* begin Exercise materials *

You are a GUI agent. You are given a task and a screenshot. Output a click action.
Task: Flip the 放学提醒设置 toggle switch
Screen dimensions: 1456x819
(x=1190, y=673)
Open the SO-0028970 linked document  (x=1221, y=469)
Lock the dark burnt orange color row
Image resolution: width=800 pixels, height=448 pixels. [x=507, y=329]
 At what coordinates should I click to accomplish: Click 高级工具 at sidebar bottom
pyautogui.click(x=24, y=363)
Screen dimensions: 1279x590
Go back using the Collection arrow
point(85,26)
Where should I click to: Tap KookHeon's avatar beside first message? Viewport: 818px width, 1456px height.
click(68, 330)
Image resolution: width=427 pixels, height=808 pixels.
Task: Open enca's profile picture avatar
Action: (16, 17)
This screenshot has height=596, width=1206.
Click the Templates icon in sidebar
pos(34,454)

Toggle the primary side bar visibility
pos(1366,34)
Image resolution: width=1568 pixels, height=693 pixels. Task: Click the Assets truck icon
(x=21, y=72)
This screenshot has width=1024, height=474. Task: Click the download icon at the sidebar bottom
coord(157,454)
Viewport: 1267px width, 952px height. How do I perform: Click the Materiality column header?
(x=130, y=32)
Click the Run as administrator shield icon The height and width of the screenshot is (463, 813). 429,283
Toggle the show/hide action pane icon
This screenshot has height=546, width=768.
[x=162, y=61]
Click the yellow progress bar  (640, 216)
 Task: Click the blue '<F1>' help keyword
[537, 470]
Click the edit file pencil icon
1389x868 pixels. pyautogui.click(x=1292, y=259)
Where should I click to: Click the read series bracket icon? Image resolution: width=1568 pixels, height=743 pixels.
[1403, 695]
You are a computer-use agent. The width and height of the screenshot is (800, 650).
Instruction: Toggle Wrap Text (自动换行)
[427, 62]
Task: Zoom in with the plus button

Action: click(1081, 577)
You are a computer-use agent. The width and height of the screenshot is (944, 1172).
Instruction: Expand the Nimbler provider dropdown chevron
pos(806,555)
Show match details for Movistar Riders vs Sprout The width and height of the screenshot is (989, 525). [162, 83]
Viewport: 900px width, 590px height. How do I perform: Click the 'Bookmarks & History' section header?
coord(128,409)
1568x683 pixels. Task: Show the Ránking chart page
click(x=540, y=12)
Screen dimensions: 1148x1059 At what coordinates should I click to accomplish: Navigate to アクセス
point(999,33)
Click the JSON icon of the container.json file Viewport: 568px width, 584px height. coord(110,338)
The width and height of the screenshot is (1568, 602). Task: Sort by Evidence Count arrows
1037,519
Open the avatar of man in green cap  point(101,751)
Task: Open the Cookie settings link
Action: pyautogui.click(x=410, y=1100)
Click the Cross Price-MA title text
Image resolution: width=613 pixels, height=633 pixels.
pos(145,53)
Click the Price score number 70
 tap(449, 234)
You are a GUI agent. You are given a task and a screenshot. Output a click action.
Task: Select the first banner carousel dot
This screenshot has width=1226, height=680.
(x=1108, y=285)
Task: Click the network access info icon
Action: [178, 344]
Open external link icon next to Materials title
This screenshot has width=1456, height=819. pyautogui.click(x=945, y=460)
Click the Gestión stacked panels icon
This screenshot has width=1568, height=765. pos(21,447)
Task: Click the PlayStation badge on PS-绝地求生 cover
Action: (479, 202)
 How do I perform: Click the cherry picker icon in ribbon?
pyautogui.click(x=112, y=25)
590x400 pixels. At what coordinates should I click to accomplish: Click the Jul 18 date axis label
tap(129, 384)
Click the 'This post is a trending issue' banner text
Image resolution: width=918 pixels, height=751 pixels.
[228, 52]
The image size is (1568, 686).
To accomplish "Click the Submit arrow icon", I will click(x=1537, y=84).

* end Exercise materials *

# [Problem requirements]
Rewrite the records above with "Screen dimensions" changed to "Screen size" wherever it appears, leaving everything else the same.

# [Completed exercise]
You are a GUI agent. You are given a task and a screenshot. Output a click action.
Task: Flip the 放学提醒设置 toggle switch
Screen size: 1456x819
(x=1190, y=673)
Open the SO-0028970 linked document  (x=1221, y=469)
Lock the dark burnt orange color row
Image resolution: width=800 pixels, height=448 pixels. [x=507, y=329]
 At what coordinates should I click to accomplish: Click 高级工具 at sidebar bottom
pyautogui.click(x=24, y=363)
Screen size: 1279x590
Go back using the Collection arrow
point(85,26)
Where should I click to: Tap KookHeon's avatar beside first message? Viewport: 818px width, 1456px height.
click(68, 330)
Image resolution: width=427 pixels, height=808 pixels.
Task: Open enca's profile picture avatar
Action: (16, 17)
This screenshot has height=596, width=1206.
Click the Templates icon in sidebar
pos(34,454)

Toggle the primary side bar visibility
pos(1366,34)
Image resolution: width=1568 pixels, height=693 pixels. Task: Click the Assets truck icon
(x=21, y=72)
This screenshot has width=1024, height=474. Task: Click the download icon at the sidebar bottom
coord(157,454)
Viewport: 1267px width, 952px height. How do I perform: Click the Materiality column header?
(x=130, y=32)
Click the Run as administrator shield icon The height and width of the screenshot is (463, 813). 429,283
Toggle the show/hide action pane icon
This screenshot has height=546, width=768.
[x=162, y=61]
Click the yellow progress bar  (640, 216)
 Task: Click the blue '<F1>' help keyword
[537, 470]
Click the edit file pencil icon
1389x868 pixels. pyautogui.click(x=1292, y=259)
Where should I click to: Click the read series bracket icon? Image resolution: width=1568 pixels, height=743 pixels.
[1403, 695]
You are a computer-use agent. The width and height of the screenshot is (800, 650).
Instruction: Toggle Wrap Text (自动换行)
[427, 62]
Task: Zoom in with the plus button

Action: click(1081, 577)
You are a computer-use agent. The width and height of the screenshot is (944, 1172).
Instruction: Expand the Nimbler provider dropdown chevron
pos(806,555)
Show match details for Movistar Riders vs Sprout The width and height of the screenshot is (989, 525). [162, 83]
Viewport: 900px width, 590px height. How do I perform: Click the 'Bookmarks & History' section header?
coord(128,409)
1568x683 pixels. Task: Show the Ránking chart page
click(x=540, y=12)
Screen size: 1148x1059 At what coordinates should I click to accomplish: Navigate to アクセス
point(999,33)
Click the JSON icon of the container.json file Viewport: 568px width, 584px height. coord(110,338)
The width and height of the screenshot is (1568, 602). Task: Sort by Evidence Count arrows
1037,519
Open the avatar of man in green cap  point(101,751)
Task: Open the Cookie settings link
Action: pyautogui.click(x=410, y=1100)
Click the Cross Price-MA title text
Image resolution: width=613 pixels, height=633 pixels.
pos(145,53)
Click the Price score number 70
 tap(449, 234)
You are a GUI agent. You are given a task and a screenshot. Output a click action.
Task: Select the first banner carousel dot
This screenshot has width=1226, height=680.
(x=1108, y=285)
Task: Click the network access info icon
Action: [178, 344]
Open external link icon next to Materials title
This screenshot has width=1456, height=819. pyautogui.click(x=945, y=460)
Click the Gestión stacked panels icon
This screenshot has width=1568, height=765. pos(21,447)
Task: Click the PlayStation badge on PS-绝地求生 cover
Action: (479, 202)
 How do I perform: Click the cherry picker icon in ribbon?
pyautogui.click(x=112, y=25)
590x400 pixels. At what coordinates should I click to accomplish: Click the Jul 18 date axis label
tap(129, 384)
Click the 'This post is a trending issue' banner text
Image resolution: width=918 pixels, height=751 pixels.
[228, 52]
The image size is (1568, 686).
To accomplish "Click the Submit arrow icon", I will click(x=1537, y=84).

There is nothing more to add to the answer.